You are viewing a plain text version of this content. The canonical link for it is here.
Posted to j-users@xerces.apache.org by Gude Reshma <re...@yahoo.com> on 2002/02/08 04:45:24 UTC

parsing an HTML document using Xerces DOM parser

hi,

how can the user the Xerces DOM Parser to parse an HTML document? an HTML document is not well formed therfore i'm unable to parse it using the Xerces parser. I tried to well form the document using HTML Tidy tool given by W3C but this was not helpful. Any suggestions as to how i should parse an HTML document using the DOM Parser?

 

thanx.

 



---------------------------------
Do You Yahoo!?
Send FREE Valentine eCards with Yahoo! Greetings!

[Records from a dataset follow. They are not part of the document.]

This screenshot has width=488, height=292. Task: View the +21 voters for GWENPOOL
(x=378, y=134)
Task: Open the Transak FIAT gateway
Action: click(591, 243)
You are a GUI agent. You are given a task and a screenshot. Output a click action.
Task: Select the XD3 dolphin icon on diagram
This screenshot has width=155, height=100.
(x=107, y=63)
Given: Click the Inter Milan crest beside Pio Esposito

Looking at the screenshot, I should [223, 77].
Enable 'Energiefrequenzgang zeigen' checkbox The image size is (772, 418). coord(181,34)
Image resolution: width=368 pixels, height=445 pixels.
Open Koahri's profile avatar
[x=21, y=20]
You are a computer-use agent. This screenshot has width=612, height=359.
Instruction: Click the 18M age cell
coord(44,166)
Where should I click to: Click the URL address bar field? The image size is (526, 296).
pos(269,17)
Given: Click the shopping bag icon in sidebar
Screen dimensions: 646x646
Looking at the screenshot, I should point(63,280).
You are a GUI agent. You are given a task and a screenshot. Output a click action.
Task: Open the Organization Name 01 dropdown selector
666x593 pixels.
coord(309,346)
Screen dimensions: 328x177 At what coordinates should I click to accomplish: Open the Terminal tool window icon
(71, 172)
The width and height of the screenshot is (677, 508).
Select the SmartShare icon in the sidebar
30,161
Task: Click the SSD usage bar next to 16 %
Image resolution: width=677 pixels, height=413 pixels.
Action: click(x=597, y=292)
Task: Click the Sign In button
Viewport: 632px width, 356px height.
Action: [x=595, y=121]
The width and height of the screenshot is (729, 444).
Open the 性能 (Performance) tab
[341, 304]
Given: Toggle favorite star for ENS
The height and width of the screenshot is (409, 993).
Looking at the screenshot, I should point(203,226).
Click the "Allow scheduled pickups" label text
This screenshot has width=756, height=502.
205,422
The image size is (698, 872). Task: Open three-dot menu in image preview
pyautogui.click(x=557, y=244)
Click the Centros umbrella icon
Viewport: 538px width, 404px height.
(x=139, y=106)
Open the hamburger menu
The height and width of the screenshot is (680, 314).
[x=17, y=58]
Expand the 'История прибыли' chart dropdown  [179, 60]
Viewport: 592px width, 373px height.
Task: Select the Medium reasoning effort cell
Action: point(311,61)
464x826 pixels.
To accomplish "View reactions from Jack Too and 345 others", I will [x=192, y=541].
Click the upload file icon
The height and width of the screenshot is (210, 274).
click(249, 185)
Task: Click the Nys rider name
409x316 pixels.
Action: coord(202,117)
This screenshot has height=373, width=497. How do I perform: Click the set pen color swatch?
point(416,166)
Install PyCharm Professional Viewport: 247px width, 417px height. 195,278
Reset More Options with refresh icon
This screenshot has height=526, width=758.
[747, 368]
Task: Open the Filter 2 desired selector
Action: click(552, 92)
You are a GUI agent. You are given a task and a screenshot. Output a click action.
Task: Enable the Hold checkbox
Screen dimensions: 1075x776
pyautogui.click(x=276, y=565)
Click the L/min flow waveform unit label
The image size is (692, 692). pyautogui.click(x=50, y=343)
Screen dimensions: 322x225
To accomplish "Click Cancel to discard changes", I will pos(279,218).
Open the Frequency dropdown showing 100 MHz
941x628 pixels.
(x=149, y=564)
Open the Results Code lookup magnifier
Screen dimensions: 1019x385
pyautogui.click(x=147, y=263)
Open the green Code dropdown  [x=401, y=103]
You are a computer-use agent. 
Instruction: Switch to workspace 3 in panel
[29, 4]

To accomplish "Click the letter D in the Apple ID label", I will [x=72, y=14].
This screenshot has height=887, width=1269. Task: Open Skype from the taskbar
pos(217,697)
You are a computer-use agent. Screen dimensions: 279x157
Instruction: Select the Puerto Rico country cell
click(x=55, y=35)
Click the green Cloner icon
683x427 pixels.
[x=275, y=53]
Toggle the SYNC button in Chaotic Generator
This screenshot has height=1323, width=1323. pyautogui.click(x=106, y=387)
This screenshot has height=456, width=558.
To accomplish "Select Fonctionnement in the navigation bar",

Re: parsing an HTML document using Xerces DOM parser

Posted by Andy Clark <an...@apache.org>.
Gude Reshma wrote:
> how can the user the Xerces DOM Parser to parse an HTML document? an
> HTML document is not well formed therfore i'm unable to parse it using
> the Xerces parser. I tried to well form the document using HTML Tidy
> tool given by W3C but this was not helpful. Any suggestions as to how
> i should parse an HTML document using the DOM Parser?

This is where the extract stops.